(Data records begins)

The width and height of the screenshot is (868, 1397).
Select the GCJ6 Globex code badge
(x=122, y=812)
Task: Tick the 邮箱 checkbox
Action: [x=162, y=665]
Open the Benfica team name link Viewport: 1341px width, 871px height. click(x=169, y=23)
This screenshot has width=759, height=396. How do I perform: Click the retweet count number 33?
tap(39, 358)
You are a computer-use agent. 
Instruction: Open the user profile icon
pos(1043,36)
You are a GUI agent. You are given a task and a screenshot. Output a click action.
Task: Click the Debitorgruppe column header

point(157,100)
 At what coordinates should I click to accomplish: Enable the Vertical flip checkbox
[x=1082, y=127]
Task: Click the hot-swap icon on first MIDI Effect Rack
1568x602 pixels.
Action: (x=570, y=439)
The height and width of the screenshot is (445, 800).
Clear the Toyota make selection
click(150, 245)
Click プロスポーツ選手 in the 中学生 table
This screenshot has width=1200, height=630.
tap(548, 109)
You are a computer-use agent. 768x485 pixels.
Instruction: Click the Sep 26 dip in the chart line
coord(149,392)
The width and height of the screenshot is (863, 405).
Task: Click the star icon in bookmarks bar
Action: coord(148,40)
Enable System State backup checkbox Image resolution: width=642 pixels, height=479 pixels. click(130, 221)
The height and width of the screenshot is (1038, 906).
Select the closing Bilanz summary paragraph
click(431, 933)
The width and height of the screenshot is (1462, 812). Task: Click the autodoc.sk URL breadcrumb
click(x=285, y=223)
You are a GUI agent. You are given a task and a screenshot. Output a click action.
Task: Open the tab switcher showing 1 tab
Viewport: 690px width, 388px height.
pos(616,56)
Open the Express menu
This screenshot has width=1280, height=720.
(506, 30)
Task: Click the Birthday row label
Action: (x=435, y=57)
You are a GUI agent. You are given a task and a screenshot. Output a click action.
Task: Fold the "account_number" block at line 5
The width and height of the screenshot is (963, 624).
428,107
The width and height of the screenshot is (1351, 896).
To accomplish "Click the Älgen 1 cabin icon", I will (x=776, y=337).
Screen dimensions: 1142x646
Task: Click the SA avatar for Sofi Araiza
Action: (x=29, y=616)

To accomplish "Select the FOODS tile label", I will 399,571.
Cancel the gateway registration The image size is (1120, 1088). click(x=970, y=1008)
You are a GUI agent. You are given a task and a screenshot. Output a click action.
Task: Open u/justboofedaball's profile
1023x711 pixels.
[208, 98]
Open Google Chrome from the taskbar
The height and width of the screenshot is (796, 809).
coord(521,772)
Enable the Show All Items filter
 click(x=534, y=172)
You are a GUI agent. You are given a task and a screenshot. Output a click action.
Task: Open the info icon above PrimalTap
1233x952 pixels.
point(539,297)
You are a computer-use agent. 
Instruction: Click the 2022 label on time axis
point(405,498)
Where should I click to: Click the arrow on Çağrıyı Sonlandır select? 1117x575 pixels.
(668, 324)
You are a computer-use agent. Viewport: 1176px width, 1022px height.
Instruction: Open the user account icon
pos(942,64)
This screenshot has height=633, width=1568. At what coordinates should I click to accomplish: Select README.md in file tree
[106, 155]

(Data records ends)

## Try it
Return each line of the data above that includes the word "computer".

## Reply
You are a computer-use agent. 
You are a computer-use agent. 768x485 pixels.
You are a computer-use agent. 
You are a computer-use agent. Viewport: 1176px width, 1022px height.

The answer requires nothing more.